***** Provided entries

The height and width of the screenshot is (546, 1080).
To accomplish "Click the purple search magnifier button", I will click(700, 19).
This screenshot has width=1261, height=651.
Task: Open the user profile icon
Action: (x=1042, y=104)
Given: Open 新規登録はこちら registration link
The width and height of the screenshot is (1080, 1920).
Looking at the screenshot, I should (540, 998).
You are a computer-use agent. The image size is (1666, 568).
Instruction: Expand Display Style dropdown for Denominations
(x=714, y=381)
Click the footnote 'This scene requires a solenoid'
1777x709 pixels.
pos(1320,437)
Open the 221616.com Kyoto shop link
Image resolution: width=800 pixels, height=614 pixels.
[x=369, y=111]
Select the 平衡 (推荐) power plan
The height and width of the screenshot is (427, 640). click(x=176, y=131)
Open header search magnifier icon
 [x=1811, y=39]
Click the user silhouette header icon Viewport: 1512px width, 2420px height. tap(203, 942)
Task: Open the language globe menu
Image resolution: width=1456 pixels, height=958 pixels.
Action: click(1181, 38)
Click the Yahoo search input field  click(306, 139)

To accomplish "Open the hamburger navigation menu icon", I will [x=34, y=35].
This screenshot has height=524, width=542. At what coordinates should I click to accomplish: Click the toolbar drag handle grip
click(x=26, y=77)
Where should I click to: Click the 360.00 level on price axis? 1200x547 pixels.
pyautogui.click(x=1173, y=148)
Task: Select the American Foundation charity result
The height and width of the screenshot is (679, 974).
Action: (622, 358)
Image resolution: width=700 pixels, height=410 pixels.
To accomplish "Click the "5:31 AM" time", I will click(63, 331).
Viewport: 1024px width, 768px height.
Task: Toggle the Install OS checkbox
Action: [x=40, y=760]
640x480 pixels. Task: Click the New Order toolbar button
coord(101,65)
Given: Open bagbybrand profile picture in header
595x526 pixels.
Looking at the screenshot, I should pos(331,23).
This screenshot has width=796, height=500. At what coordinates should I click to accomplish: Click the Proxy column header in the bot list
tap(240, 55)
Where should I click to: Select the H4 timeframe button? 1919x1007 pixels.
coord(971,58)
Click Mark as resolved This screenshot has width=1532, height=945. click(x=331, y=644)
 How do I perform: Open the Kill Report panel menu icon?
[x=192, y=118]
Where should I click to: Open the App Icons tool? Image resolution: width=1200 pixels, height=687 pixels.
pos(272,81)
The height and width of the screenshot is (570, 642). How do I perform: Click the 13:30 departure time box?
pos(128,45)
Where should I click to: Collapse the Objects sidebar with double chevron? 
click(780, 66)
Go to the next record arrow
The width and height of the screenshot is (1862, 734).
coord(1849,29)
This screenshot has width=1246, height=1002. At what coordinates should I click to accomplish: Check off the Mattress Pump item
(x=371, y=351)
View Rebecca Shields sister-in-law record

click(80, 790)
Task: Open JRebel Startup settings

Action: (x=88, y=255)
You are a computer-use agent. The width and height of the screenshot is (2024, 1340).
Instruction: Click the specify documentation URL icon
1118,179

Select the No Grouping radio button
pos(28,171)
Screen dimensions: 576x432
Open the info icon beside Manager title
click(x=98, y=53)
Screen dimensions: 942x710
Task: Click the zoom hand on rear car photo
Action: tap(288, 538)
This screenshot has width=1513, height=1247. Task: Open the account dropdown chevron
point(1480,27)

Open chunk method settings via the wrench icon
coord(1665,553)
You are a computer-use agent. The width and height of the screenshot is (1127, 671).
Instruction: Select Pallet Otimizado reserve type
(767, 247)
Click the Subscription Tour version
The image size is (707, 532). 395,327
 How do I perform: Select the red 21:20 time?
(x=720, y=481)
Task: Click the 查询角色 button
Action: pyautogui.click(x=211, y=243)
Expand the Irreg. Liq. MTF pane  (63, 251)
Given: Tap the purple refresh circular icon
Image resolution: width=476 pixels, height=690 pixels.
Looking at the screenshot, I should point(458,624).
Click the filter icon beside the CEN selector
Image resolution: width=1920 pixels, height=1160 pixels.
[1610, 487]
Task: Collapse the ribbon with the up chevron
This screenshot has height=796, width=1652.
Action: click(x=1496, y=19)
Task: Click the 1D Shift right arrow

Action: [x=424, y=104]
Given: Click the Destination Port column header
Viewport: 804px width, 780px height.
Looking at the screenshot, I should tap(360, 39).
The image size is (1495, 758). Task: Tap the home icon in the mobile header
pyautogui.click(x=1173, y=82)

**********

Print the lines of the listing exactly, starting at the line that contains "Task: Open the language globe menu" and ending with the line that contains "pyautogui.click(x=1173, y=148)".

Result:
Task: Open the language globe menu
Image resolution: width=1456 pixels, height=958 pixels.
Action: click(1181, 38)
Click the Yahoo search input field  click(306, 139)

To accomplish "Open the hamburger navigation menu icon", I will [x=34, y=35].
This screenshot has height=524, width=542. At what coordinates should I click to accomplish: Click the toolbar drag handle grip
click(x=26, y=77)
Where should I click to: Click the 360.00 level on price axis? 1200x547 pixels.
pyautogui.click(x=1173, y=148)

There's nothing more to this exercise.